━━━━━ Data to process ━━━━━

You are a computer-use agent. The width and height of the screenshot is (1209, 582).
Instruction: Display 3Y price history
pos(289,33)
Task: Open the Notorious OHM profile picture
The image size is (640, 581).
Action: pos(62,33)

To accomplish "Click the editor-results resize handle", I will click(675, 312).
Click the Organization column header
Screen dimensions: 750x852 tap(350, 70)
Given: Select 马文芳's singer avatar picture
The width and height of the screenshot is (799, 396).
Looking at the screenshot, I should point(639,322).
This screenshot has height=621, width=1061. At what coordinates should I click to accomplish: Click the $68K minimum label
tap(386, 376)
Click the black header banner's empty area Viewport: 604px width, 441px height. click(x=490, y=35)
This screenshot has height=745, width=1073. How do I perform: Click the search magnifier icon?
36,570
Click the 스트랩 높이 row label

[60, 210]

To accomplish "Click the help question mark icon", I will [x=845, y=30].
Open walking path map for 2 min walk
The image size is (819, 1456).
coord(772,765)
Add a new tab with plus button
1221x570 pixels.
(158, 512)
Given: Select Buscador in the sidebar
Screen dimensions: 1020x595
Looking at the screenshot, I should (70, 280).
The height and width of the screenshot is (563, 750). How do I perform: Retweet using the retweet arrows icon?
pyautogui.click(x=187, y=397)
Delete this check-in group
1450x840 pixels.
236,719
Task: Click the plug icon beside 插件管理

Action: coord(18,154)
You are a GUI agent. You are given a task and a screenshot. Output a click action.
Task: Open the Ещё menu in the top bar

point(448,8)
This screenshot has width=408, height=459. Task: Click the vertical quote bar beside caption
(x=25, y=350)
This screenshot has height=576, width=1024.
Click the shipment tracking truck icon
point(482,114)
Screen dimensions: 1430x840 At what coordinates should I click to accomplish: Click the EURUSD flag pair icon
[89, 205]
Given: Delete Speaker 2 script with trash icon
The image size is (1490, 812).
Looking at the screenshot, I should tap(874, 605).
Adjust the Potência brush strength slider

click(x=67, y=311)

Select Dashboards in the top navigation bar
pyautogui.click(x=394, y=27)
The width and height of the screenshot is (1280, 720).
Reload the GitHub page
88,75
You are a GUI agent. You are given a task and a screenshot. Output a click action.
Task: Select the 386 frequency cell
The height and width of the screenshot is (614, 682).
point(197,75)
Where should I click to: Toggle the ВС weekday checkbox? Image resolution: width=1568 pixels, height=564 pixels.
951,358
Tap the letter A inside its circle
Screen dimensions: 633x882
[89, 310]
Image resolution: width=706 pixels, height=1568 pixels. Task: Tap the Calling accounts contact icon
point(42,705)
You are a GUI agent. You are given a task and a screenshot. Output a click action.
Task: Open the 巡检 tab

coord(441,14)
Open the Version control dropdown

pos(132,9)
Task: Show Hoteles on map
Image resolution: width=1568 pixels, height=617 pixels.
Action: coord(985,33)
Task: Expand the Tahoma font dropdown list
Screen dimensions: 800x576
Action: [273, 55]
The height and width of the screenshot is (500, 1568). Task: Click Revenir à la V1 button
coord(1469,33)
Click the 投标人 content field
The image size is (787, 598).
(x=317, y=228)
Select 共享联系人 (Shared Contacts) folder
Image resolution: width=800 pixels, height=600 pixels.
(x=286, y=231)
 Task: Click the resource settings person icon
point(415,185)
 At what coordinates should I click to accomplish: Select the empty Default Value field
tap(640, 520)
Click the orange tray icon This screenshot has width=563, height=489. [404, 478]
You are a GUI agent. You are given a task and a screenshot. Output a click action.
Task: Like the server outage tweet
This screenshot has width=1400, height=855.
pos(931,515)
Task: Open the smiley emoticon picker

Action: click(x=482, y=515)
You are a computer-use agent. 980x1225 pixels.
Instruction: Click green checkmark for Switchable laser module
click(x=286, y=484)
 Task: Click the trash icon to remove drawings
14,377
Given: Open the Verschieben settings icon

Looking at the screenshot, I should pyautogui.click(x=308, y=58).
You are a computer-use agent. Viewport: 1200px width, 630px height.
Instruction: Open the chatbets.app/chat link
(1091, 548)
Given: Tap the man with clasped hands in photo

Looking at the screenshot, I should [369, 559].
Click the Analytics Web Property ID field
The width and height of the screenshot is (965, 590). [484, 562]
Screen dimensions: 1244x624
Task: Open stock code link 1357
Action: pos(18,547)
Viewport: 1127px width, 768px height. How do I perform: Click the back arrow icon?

━━━━━

Would you please repeat the whole listing exactly as it is?

### Output for this exercise
You are a computer-use agent. The width and height of the screenshot is (1209, 582).
Instruction: Display 3Y price history
pos(289,33)
Task: Open the Notorious OHM profile picture
The image size is (640, 581).
Action: pos(62,33)

To accomplish "Click the editor-results resize handle", I will click(675, 312).
Click the Organization column header
Screen dimensions: 750x852 tap(350, 70)
Given: Select 马文芳's singer avatar picture
The width and height of the screenshot is (799, 396).
Looking at the screenshot, I should point(639,322).
This screenshot has height=621, width=1061. At what coordinates should I click to accomplish: Click the $68K minimum label
tap(386, 376)
Click the black header banner's empty area Viewport: 604px width, 441px height. click(x=490, y=35)
This screenshot has height=745, width=1073. How do I perform: Click the search magnifier icon?
36,570
Click the 스트랩 높이 row label

[60, 210]

To accomplish "Click the help question mark icon", I will [x=845, y=30].
Open walking path map for 2 min walk
The image size is (819, 1456).
coord(772,765)
Add a new tab with plus button
1221x570 pixels.
(158, 512)
Given: Select Buscador in the sidebar
Screen dimensions: 1020x595
Looking at the screenshot, I should (70, 280).
The height and width of the screenshot is (563, 750). How do I perform: Retweet using the retweet arrows icon?
pyautogui.click(x=187, y=397)
Delete this check-in group
1450x840 pixels.
236,719
Task: Click the plug icon beside 插件管理

Action: coord(18,154)
You are a GUI agent. You are given a task and a screenshot. Output a click action.
Task: Open the Ещё menu in the top bar

point(448,8)
This screenshot has width=408, height=459. Task: Click the vertical quote bar beside caption
(x=25, y=350)
This screenshot has height=576, width=1024.
Click the shipment tracking truck icon
point(482,114)
Screen dimensions: 1430x840 At what coordinates should I click to accomplish: Click the EURUSD flag pair icon
[89, 205]
Given: Delete Speaker 2 script with trash icon
The image size is (1490, 812).
Looking at the screenshot, I should tap(874, 605).
Adjust the Potência brush strength slider

click(x=67, y=311)

Select Dashboards in the top navigation bar
pyautogui.click(x=394, y=27)
The width and height of the screenshot is (1280, 720).
Reload the GitHub page
88,75
You are a GUI agent. You are given a task and a screenshot. Output a click action.
Task: Select the 386 frequency cell
The height and width of the screenshot is (614, 682).
point(197,75)
Where should I click to: Toggle the ВС weekday checkbox? Image resolution: width=1568 pixels, height=564 pixels.
951,358
Tap the letter A inside its circle
Screen dimensions: 633x882
[89, 310]
Image resolution: width=706 pixels, height=1568 pixels. Task: Tap the Calling accounts contact icon
point(42,705)
You are a GUI agent. You are given a task and a screenshot. Output a click action.
Task: Open the 巡检 tab

coord(441,14)
Open the Version control dropdown

pos(132,9)
Task: Show Hoteles on map
Image resolution: width=1568 pixels, height=617 pixels.
Action: coord(985,33)
Task: Expand the Tahoma font dropdown list
Screen dimensions: 800x576
Action: [273, 55]
The height and width of the screenshot is (500, 1568). Task: Click Revenir à la V1 button
coord(1469,33)
Click the 投标人 content field
The image size is (787, 598).
(x=317, y=228)
Select 共享联系人 (Shared Contacts) folder
Image resolution: width=800 pixels, height=600 pixels.
(x=286, y=231)
 Task: Click the resource settings person icon
point(415,185)
 At what coordinates should I click to accomplish: Select the empty Default Value field
tap(640, 520)
Click the orange tray icon This screenshot has width=563, height=489. [404, 478]
You are a GUI agent. You are given a task and a screenshot. Output a click action.
Task: Like the server outage tweet
This screenshot has width=1400, height=855.
pos(931,515)
Task: Open the smiley emoticon picker

Action: click(x=482, y=515)
You are a computer-use agent. 980x1225 pixels.
Instruction: Click green checkmark for Switchable laser module
click(x=286, y=484)
 Task: Click the trash icon to remove drawings
14,377
Given: Open the Verschieben settings icon

Looking at the screenshot, I should pyautogui.click(x=308, y=58).
You are a computer-use agent. Viewport: 1200px width, 630px height.
Instruction: Open the chatbets.app/chat link
(1091, 548)
Given: Tap the man with clasped hands in photo

Looking at the screenshot, I should [369, 559].
Click the Analytics Web Property ID field
The width and height of the screenshot is (965, 590). [484, 562]
Screen dimensions: 1244x624
Task: Open stock code link 1357
Action: pos(18,547)
Viewport: 1127px width, 768px height. How do I perform: Click the back arrow icon?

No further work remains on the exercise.